§ **PROBLEM DESCRIPTION**: Take the listing below and output it exactly, with no images.

§ **INFORMATION PROVIDED**:
....
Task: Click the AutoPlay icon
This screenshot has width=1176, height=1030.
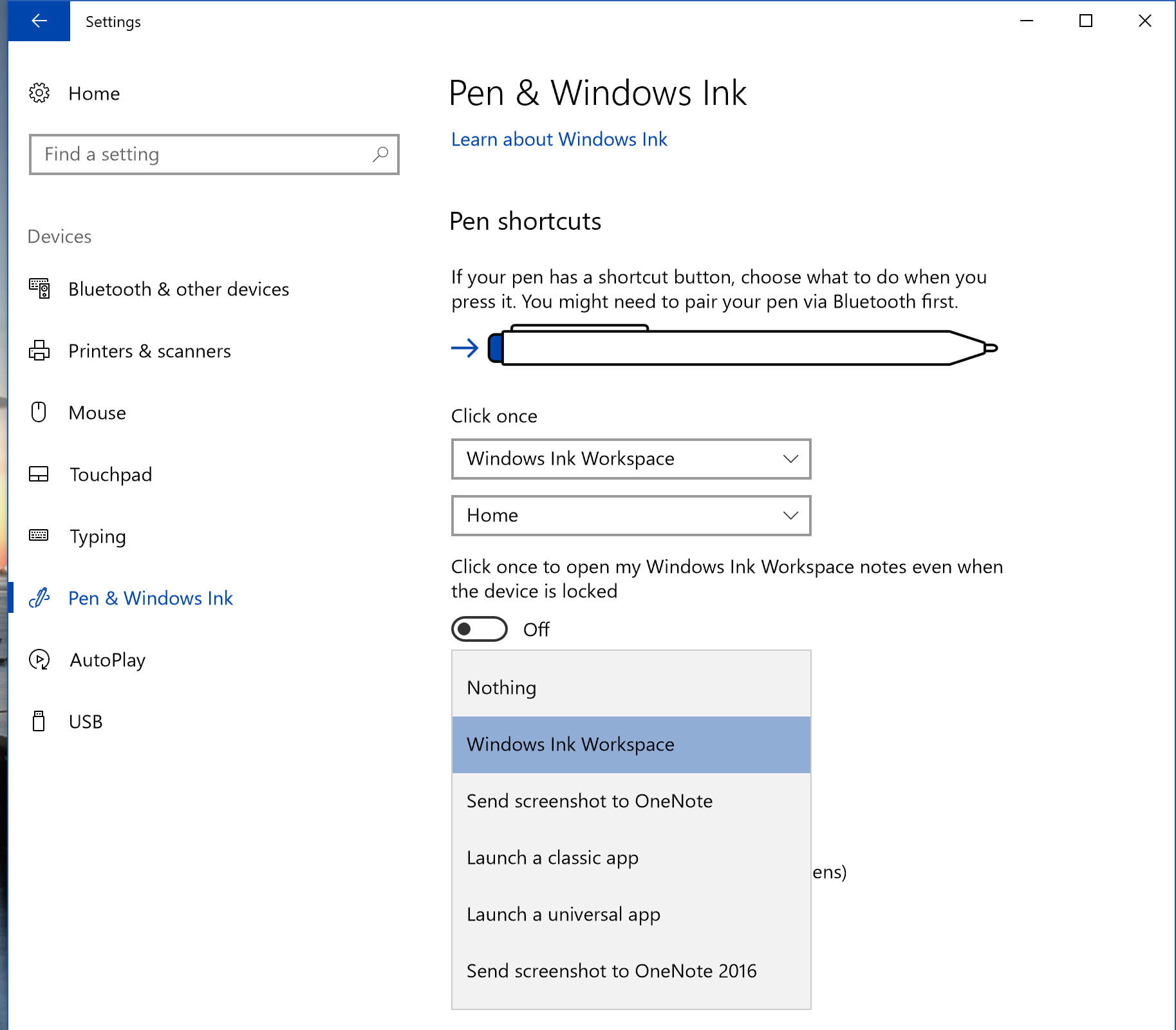Action: (x=40, y=659)
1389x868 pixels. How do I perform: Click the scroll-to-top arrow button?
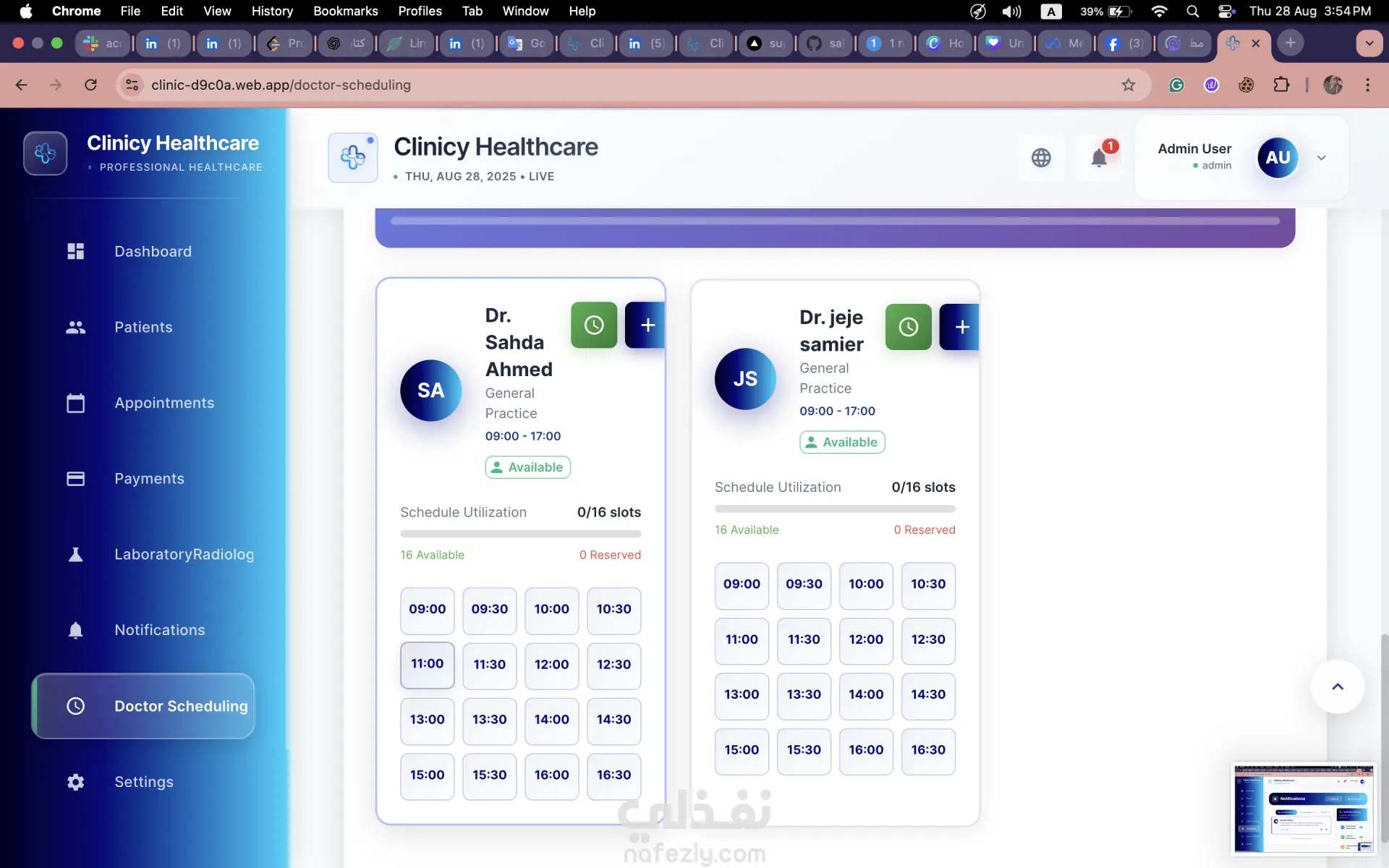click(1337, 686)
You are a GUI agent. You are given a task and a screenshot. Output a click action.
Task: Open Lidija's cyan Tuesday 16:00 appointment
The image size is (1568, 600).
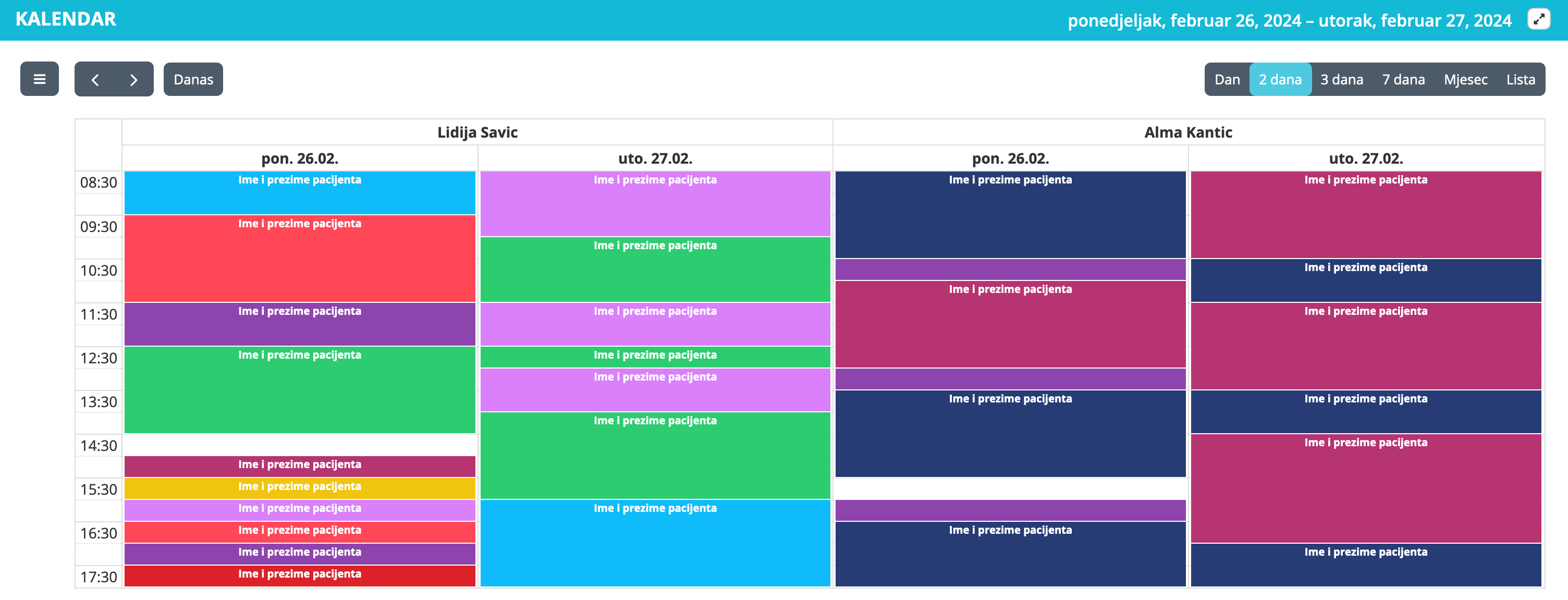(655, 543)
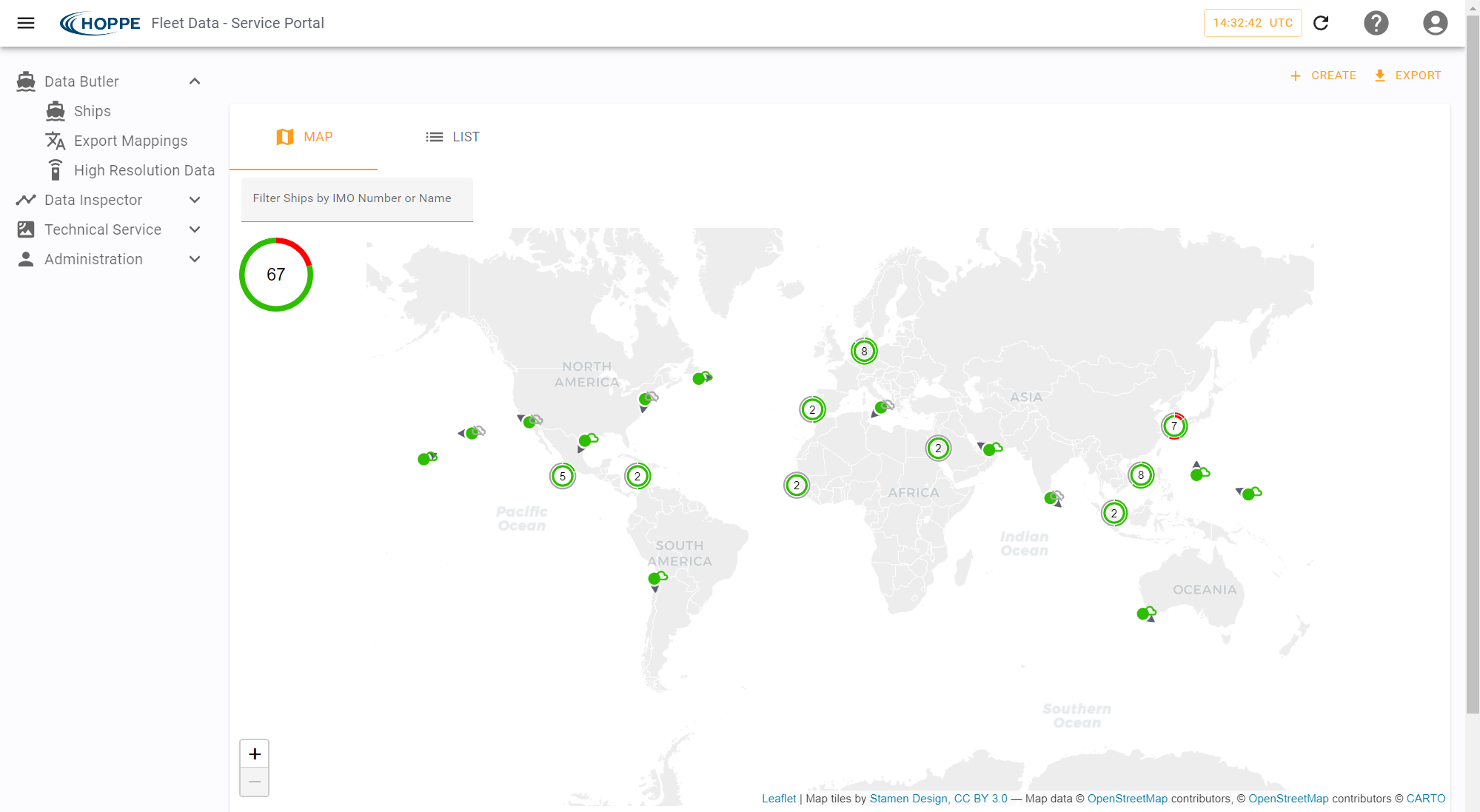Click the Filter Ships by IMO Number field
Image resolution: width=1480 pixels, height=812 pixels.
(x=357, y=198)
....
§ **RESPONSE**:
Task: Click the AutoPlay icon
This screenshot has width=1176, height=1030.
Action: (x=40, y=659)
1389x868 pixels. How do I perform: Click the scroll-to-top arrow button?
click(1337, 686)
You are a GUI agent. You are given a task and a screenshot. Output a click action.
Task: Open Lidija's cyan Tuesday 16:00 appointment
The image size is (1568, 600).
(655, 543)
Click the Filter Ships by IMO Number field
Image resolution: width=1480 pixels, height=812 pixels.
(x=357, y=198)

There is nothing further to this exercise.